• Items listed in a dataset:
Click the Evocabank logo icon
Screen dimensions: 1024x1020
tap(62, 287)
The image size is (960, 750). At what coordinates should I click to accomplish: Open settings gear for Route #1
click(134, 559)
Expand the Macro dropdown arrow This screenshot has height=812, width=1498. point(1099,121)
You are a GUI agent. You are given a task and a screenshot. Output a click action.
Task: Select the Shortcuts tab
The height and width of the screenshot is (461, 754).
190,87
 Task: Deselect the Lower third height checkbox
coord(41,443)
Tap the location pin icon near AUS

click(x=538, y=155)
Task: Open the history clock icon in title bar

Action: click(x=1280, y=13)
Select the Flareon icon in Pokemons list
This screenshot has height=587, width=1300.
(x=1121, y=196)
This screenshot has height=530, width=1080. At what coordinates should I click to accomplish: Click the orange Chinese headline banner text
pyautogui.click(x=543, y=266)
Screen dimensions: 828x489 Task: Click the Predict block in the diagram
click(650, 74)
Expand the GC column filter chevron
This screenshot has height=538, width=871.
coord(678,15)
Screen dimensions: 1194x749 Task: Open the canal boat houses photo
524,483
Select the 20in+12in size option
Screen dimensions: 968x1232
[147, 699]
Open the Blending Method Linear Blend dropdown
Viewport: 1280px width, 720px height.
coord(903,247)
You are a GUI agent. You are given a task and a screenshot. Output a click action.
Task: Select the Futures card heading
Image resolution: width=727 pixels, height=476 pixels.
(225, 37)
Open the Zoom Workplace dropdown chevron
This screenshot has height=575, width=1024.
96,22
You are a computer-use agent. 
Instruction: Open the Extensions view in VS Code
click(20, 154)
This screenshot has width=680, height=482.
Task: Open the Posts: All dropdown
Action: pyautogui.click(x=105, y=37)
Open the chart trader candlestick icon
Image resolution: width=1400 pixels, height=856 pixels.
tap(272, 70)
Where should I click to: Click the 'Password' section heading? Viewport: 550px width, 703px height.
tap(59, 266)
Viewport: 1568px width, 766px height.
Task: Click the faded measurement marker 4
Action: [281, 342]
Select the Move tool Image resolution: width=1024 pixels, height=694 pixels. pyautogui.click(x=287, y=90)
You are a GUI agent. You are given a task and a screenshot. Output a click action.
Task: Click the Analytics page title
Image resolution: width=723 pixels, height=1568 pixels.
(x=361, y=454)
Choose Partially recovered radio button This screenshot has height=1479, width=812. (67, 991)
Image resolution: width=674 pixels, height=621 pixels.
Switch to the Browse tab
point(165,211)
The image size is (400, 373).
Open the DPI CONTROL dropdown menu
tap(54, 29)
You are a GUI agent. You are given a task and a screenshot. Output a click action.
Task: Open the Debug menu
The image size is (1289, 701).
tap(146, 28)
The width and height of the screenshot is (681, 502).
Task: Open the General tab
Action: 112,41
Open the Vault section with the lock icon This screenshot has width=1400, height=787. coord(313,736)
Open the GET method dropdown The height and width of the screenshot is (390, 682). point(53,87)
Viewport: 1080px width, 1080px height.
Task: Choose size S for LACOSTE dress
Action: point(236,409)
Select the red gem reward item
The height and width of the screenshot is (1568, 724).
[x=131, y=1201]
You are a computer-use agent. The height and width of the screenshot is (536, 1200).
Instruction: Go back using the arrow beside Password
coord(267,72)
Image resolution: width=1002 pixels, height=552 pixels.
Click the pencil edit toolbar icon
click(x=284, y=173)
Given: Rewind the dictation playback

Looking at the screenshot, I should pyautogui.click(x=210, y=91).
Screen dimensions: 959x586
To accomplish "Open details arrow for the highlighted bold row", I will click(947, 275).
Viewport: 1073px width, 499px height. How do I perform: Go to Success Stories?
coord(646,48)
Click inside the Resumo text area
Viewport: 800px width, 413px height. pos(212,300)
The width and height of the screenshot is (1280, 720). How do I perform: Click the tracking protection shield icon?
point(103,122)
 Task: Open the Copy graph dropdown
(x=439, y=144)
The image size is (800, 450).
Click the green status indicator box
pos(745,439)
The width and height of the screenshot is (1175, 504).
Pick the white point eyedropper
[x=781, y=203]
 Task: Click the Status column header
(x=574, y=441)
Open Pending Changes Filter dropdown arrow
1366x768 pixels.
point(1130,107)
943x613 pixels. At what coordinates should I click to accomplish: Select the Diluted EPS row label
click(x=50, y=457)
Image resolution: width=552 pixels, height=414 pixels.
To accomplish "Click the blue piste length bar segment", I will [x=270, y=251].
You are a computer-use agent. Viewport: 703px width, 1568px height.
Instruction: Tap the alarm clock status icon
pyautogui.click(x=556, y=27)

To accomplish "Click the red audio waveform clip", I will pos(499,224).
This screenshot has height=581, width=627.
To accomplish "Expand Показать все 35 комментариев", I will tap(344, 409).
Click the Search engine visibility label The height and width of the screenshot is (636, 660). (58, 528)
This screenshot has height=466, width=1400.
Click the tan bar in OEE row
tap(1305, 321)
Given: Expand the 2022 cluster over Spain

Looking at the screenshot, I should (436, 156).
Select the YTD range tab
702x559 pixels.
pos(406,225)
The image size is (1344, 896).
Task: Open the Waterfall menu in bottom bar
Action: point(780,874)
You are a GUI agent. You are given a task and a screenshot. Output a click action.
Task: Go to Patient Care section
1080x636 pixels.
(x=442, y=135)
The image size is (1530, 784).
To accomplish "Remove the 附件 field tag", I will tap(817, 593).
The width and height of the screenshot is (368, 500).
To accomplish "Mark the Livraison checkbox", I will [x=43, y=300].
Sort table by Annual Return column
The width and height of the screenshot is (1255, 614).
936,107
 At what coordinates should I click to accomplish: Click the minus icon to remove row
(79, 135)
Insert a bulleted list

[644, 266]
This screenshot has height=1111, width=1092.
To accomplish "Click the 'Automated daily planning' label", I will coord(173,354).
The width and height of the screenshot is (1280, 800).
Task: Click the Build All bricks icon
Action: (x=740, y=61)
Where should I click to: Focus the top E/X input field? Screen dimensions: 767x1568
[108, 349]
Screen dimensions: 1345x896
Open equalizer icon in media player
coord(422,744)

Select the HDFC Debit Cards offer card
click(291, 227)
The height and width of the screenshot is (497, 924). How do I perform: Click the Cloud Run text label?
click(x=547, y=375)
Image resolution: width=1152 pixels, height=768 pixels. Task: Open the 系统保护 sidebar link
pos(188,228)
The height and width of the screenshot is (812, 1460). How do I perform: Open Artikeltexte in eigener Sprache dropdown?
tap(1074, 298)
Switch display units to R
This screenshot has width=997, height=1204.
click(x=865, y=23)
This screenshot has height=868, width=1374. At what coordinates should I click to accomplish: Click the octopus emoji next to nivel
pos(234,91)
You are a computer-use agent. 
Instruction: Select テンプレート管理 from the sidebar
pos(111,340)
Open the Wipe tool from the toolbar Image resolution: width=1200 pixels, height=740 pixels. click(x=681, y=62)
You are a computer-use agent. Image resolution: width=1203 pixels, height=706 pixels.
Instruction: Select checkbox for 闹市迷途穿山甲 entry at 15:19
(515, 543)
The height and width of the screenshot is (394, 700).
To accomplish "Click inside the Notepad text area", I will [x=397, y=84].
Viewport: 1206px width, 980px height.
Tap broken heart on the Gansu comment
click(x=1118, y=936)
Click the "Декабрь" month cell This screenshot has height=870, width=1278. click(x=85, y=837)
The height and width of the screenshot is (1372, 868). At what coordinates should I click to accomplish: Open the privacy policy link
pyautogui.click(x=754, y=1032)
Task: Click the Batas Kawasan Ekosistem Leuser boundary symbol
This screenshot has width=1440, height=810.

• Task to complete: A single number is required: the count of lines in the entries that include the word "computer".

• Result: 5